Most of us are very adept at problem-solving--we solve problems every day, from small problems such as figuring out the best route to take to work to larger issues, such as dealing with difficult people. In fact, most of us are so good at solving problems that we may not even realize when we're actively involved in that problem-solving mode! If we are so good at solving problems, why are there so many of us who feel that we aren't good at writing? This may sound like a strange pairing--writing and good problem-solving skills--but the reality is that they are inextricably linked! In fact, we can safely say that effective writing is problem-solving at its finest! Let's discuss the components of the problem-solving puzzle.
For us to put the pieces of the writing puzzle together, we first have to understand what those pieces are.
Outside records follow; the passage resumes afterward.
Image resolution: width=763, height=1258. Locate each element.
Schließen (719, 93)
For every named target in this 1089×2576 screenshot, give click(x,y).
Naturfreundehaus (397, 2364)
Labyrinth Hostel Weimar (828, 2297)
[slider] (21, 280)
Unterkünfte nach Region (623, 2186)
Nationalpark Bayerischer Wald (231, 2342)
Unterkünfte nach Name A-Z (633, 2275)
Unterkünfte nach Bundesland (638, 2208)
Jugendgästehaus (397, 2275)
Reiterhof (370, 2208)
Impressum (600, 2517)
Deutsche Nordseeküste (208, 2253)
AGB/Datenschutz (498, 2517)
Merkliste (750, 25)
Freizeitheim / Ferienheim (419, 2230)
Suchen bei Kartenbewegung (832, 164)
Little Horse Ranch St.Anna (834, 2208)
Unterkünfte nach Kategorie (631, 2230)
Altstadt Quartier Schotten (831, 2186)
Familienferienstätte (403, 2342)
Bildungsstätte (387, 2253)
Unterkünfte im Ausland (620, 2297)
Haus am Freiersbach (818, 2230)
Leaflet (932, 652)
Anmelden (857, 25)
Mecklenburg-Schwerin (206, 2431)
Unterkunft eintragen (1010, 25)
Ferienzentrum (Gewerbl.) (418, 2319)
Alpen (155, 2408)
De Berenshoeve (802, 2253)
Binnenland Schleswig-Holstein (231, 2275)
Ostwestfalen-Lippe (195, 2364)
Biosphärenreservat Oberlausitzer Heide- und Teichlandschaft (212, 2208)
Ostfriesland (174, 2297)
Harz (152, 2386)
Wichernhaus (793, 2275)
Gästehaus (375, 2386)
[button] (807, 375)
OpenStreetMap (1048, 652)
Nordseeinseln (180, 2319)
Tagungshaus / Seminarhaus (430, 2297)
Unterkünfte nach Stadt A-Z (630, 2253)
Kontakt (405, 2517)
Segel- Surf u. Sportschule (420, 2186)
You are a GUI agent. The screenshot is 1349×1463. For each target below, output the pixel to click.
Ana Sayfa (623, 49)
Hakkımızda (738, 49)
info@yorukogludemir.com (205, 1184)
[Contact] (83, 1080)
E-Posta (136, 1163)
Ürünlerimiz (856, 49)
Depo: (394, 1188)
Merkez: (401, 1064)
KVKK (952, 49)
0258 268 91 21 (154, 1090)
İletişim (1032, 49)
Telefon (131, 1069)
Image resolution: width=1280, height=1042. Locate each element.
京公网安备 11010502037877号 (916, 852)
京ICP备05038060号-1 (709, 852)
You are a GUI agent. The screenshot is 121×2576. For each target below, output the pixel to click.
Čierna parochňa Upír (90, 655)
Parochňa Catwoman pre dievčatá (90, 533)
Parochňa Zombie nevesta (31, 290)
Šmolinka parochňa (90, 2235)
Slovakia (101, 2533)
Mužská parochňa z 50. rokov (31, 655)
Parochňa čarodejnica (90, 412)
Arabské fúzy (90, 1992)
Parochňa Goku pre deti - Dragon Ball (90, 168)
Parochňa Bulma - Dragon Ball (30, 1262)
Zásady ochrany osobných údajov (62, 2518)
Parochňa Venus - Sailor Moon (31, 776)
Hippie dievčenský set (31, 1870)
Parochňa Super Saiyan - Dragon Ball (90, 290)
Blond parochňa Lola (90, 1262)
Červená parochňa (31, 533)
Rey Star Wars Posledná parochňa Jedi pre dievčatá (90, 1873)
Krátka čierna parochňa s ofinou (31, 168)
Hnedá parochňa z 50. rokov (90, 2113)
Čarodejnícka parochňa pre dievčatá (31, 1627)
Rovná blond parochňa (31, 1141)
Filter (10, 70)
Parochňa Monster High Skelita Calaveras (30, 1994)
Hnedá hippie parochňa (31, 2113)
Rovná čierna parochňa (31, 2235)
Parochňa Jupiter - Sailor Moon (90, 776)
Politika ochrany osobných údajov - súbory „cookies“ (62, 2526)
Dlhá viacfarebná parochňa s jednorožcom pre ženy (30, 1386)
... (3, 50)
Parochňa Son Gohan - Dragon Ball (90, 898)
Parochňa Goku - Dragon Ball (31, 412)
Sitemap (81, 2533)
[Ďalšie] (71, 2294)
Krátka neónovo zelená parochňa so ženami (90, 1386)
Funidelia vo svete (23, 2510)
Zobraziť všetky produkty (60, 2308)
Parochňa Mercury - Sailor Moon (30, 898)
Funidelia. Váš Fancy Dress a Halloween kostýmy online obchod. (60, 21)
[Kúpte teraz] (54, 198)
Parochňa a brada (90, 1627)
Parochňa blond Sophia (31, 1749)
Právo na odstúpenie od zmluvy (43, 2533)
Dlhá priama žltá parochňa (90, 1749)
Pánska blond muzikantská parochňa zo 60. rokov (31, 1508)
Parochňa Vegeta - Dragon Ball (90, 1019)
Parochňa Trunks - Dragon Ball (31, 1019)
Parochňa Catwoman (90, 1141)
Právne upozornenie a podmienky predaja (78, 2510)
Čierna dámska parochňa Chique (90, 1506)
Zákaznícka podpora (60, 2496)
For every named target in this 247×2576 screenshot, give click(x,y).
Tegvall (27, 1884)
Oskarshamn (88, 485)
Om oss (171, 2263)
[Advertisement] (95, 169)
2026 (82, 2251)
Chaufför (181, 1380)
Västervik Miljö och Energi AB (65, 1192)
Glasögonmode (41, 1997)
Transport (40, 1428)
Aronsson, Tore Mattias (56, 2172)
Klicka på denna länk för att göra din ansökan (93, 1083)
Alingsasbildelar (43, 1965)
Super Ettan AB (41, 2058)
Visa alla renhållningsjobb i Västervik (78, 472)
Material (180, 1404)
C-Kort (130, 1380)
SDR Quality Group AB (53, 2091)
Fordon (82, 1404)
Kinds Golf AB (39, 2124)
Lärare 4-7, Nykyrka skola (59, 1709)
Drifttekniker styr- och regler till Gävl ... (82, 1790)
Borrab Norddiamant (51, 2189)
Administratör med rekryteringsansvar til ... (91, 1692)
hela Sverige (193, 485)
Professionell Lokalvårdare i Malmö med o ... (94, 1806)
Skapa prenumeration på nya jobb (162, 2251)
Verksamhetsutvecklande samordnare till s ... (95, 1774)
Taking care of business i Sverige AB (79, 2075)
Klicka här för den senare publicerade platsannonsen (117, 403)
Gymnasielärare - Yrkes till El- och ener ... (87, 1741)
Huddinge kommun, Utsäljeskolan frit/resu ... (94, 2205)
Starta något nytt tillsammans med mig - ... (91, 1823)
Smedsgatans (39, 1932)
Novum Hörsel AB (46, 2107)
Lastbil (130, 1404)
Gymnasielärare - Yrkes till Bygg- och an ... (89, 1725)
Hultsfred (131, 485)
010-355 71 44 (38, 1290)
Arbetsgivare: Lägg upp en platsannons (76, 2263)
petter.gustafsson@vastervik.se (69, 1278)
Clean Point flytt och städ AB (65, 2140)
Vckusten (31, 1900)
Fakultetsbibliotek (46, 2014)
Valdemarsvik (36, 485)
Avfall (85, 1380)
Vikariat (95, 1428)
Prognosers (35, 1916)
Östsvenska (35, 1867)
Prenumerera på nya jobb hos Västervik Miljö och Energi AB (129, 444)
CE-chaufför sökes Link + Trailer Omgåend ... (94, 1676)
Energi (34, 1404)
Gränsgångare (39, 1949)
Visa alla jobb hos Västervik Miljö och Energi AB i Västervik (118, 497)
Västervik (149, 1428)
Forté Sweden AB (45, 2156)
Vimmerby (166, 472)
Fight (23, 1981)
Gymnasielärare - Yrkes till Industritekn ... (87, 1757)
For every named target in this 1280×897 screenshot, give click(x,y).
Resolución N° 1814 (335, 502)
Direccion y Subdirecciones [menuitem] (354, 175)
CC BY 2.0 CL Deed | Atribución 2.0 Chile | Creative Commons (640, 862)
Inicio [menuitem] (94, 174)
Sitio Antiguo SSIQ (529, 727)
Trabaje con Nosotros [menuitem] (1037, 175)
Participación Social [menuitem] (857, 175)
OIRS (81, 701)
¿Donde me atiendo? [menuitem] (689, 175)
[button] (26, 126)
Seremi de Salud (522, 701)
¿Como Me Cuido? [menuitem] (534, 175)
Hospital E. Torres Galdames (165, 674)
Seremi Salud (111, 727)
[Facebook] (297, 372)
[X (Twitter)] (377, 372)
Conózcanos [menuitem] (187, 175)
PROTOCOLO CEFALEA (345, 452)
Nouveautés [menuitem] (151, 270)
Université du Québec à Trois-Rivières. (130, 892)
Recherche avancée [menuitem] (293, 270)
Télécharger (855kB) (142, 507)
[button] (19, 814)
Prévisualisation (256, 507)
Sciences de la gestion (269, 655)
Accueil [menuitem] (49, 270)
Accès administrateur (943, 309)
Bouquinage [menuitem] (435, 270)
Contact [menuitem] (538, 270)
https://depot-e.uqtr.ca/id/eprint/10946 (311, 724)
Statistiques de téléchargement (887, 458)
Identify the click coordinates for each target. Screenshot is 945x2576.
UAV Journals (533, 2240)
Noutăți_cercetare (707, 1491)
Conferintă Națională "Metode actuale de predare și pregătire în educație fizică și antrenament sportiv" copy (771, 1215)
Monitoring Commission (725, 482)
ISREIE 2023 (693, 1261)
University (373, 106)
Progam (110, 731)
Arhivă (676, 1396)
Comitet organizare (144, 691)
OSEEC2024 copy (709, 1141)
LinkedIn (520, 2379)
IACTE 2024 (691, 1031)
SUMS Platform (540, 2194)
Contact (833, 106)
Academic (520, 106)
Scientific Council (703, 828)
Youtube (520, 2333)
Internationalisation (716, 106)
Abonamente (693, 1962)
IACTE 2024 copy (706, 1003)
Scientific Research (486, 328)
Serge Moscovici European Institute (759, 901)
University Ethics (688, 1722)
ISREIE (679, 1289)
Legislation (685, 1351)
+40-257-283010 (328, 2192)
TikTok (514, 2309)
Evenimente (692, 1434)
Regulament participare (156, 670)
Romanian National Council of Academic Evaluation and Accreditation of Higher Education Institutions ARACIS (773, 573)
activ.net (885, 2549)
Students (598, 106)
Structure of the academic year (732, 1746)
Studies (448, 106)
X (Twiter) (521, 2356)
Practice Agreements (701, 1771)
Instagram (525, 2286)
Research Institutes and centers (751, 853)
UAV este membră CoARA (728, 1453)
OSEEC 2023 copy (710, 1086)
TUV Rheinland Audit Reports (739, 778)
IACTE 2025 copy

Today I'm going to discuss three writing tips.
Puzzle Piece 1: Who are our readers? This may sound like a simple question and many of us are apt to answer it based on the profession or role of our readers. So, for instance, if you readers are primarily engineers, you may be apt to say that your readers are engineers, and leave it at that. And while engineers are your readers, simply leaving it at that isn't helpful in solving the puzzle.
In fact, when we don't go beyond grouping readers in terms of their jobs, we risk making assumptions about our readers that may, in fact, lead us to write a document that doesn't meet their needs and/or expectations. So, the first part of the puzzle we need to solve is this: What do we know about our readers in terms of what they're looking for in the document, how they'll read the document, and what they expect from the document? What do they know about the topic, what do they need to know and why? The more we can know about our readers the better. When writing a technical or scientific document, understanding as much as we can about our readers is essential.
Puzzle Piece 2: Why are we writing? Again, on the surface, this may seem like a fairly straightforward question. We're writing because we have to report, we have no choice, we have to relay important findings, etc. However, to put this piece of the puzzle in its place, we have to have a greater understanding of purpose; that is, what is it you wish to accomplish via the document? This goes beyond simply saying that you wish to relay findings, etc.; in fact, accomplishment can extend to how you wish your readers to view you and your competence, your ability to do the work, and your ability to understand and solve problems. Think carefully about what you wish to accomplish before you start to write.
Puzzle Piece 3: What kind of message are you sending? In this case, we have to think carefully about a couple of things: how the reader will view the message (positively, negatively, or neutrally) and what medium is the best to use to deliver the message. Many people, for instance, deliver all messages via email when email may not be the best medium, and many writers give little thought to how to organize a message based on the reader and how s/he will perceive the message and/or the kind of message that's being sent. Believe it or not, there are strategies that writers can use to soften the blow of a negative message, enhance the positivity of a positive message, and emphasize a neutral message. But the writer first has to understand the kind of message s/he is sending.
Writing technical and scientific documents can be difficult; however, if we approach writing these documents as though we're putting together a puzzle, we can garner our problem-solving skills and make writing these documents easier.